→ Recorded information:
>>>

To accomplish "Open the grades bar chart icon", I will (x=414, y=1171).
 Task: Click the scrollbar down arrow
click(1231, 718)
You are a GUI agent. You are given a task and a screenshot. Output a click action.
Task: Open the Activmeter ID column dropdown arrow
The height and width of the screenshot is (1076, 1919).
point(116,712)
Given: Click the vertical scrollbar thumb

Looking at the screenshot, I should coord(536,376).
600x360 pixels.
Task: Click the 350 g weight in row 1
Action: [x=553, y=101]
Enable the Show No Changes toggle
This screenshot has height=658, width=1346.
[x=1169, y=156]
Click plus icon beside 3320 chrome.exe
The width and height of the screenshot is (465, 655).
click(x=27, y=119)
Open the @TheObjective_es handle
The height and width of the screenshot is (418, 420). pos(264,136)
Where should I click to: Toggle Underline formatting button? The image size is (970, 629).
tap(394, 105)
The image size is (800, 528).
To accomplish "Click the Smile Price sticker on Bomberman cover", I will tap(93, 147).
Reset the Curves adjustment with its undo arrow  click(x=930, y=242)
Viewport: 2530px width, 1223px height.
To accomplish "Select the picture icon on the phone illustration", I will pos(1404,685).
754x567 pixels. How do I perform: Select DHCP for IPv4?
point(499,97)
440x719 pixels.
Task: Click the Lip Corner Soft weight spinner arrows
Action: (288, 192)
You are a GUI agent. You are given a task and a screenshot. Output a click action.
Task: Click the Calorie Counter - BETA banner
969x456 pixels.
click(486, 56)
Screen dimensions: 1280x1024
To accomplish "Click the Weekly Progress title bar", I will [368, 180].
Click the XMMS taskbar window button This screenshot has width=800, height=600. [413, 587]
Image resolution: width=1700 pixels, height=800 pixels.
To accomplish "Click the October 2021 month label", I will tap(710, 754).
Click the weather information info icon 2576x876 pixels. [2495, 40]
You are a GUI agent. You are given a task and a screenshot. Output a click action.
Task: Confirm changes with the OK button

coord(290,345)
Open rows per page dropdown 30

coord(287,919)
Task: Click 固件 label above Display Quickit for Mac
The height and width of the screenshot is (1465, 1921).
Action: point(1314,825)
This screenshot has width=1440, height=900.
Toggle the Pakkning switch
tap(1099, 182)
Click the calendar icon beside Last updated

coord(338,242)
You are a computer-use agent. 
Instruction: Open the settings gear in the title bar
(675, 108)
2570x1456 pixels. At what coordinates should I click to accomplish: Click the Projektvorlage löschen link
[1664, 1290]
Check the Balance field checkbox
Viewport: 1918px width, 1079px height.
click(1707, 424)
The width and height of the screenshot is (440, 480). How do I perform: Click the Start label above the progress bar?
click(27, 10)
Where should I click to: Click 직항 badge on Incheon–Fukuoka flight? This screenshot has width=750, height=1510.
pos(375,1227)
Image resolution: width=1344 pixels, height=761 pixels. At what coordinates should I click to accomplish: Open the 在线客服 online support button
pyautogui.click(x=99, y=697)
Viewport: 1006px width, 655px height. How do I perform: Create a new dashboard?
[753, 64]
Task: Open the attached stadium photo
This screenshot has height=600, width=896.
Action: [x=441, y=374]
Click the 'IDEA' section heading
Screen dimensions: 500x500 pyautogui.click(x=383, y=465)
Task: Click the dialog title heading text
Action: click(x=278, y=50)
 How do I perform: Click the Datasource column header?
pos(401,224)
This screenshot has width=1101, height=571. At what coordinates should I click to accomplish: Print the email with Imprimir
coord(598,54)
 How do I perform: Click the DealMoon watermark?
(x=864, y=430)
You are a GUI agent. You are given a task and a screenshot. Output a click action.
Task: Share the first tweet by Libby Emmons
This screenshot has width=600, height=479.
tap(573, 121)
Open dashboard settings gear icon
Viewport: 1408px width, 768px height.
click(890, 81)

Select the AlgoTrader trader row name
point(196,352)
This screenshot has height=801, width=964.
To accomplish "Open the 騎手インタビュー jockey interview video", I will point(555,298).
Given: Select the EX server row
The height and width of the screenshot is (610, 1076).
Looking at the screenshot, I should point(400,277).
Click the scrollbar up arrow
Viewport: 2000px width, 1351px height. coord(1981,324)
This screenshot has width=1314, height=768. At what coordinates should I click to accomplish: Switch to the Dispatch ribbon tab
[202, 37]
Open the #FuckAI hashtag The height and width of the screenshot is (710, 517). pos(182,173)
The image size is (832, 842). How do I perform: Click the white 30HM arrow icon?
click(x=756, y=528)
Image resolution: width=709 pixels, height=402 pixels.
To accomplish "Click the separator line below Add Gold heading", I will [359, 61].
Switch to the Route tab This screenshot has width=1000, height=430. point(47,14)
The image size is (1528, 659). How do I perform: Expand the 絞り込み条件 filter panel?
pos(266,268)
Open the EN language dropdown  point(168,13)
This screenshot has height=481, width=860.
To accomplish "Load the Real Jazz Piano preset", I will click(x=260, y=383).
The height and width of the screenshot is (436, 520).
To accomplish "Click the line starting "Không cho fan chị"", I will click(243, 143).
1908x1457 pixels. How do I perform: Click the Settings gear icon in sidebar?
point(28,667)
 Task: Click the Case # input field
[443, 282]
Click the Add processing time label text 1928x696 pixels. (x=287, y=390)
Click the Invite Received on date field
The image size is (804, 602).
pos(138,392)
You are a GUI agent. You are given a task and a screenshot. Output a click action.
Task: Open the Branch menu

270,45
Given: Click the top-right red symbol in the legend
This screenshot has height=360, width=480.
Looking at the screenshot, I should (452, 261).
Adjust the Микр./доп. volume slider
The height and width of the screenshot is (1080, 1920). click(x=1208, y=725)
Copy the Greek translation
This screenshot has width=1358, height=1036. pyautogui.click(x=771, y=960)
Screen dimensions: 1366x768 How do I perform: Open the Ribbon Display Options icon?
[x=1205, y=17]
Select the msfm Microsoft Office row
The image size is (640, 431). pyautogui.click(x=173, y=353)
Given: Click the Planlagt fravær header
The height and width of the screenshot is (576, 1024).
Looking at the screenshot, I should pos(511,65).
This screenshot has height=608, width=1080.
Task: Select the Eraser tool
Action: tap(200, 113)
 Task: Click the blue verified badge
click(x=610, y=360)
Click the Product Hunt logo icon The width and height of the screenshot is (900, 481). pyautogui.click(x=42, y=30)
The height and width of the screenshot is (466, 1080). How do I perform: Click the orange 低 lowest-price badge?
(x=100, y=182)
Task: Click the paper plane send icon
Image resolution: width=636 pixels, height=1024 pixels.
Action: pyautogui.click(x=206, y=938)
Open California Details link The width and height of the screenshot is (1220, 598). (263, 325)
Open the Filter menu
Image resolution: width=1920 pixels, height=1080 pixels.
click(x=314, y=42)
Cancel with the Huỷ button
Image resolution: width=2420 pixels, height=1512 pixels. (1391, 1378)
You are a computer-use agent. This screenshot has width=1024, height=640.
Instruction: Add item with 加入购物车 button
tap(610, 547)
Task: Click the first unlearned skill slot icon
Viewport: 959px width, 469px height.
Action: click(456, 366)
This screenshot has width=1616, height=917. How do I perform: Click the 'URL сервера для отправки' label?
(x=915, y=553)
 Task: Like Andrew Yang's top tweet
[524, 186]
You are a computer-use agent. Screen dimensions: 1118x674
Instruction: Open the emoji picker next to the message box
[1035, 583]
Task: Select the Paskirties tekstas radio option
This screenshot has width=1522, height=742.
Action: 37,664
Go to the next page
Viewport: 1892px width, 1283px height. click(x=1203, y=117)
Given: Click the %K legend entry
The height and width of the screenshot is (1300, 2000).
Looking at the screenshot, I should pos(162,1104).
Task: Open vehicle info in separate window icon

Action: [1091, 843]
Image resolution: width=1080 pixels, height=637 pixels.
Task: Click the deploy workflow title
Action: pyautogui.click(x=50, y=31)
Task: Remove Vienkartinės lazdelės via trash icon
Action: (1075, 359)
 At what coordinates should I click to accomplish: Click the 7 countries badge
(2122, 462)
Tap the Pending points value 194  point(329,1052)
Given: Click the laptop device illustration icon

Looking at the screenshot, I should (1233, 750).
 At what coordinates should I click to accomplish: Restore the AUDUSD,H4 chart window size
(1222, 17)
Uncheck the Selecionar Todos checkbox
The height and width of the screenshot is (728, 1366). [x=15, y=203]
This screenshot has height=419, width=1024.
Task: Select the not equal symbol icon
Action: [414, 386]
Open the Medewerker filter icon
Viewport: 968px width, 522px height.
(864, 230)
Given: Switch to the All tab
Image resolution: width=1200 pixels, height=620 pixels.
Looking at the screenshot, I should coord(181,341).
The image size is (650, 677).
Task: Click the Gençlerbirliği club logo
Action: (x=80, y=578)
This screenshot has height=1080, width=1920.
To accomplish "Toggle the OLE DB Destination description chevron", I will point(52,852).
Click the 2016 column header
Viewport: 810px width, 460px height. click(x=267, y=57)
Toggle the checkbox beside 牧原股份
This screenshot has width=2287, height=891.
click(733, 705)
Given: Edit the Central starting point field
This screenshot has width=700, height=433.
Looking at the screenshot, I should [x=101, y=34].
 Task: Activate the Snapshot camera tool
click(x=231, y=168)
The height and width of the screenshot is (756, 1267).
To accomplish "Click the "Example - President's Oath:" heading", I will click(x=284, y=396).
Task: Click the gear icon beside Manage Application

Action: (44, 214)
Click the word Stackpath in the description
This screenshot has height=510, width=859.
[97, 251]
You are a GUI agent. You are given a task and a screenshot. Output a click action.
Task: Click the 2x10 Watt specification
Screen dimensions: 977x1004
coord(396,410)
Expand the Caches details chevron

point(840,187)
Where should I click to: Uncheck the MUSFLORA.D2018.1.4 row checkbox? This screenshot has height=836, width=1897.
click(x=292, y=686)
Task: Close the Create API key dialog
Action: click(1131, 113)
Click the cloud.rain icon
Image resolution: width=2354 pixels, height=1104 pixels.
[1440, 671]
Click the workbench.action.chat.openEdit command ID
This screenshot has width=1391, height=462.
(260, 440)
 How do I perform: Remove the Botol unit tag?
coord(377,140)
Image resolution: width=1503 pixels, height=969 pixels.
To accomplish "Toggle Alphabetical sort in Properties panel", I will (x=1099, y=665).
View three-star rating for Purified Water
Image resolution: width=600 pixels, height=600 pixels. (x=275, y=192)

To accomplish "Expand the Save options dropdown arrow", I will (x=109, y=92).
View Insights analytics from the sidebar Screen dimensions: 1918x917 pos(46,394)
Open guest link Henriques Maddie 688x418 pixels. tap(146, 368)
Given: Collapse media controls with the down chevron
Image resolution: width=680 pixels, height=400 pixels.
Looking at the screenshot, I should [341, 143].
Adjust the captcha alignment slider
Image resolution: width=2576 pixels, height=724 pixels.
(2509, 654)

<<<

→ Your task: Copy out the records verbatim, starting at the line that contains "Tap the Pending" and ending at the line that contains "Action: (44, 214)", both lines included.

→ Written solution:
Tap the Pending points value 194  point(329,1052)
Given: Click the laptop device illustration icon

Looking at the screenshot, I should (1233, 750).
 At what coordinates should I click to accomplish: Restore the AUDUSD,H4 chart window size
(1222, 17)
Uncheck the Selecionar Todos checkbox
The height and width of the screenshot is (728, 1366). [x=15, y=203]
This screenshot has height=419, width=1024.
Task: Select the not equal symbol icon
Action: [414, 386]
Open the Medewerker filter icon
Viewport: 968px width, 522px height.
(864, 230)
Given: Switch to the All tab
Image resolution: width=1200 pixels, height=620 pixels.
Looking at the screenshot, I should coord(181,341).
The image size is (650, 677).
Task: Click the Gençlerbirliği club logo
Action: (x=80, y=578)
This screenshot has height=1080, width=1920.
To accomplish "Toggle the OLE DB Destination description chevron", I will point(52,852).
Click the 2016 column header
Viewport: 810px width, 460px height. click(x=267, y=57)
Toggle the checkbox beside 牧原股份
This screenshot has width=2287, height=891.
click(733, 705)
Given: Edit the Central starting point field
This screenshot has width=700, height=433.
Looking at the screenshot, I should [x=101, y=34].
 Task: Activate the Snapshot camera tool
click(x=231, y=168)
The height and width of the screenshot is (756, 1267).
To accomplish "Click the "Example - President's Oath:" heading", I will click(x=284, y=396).
Task: Click the gear icon beside Manage Application

Action: (44, 214)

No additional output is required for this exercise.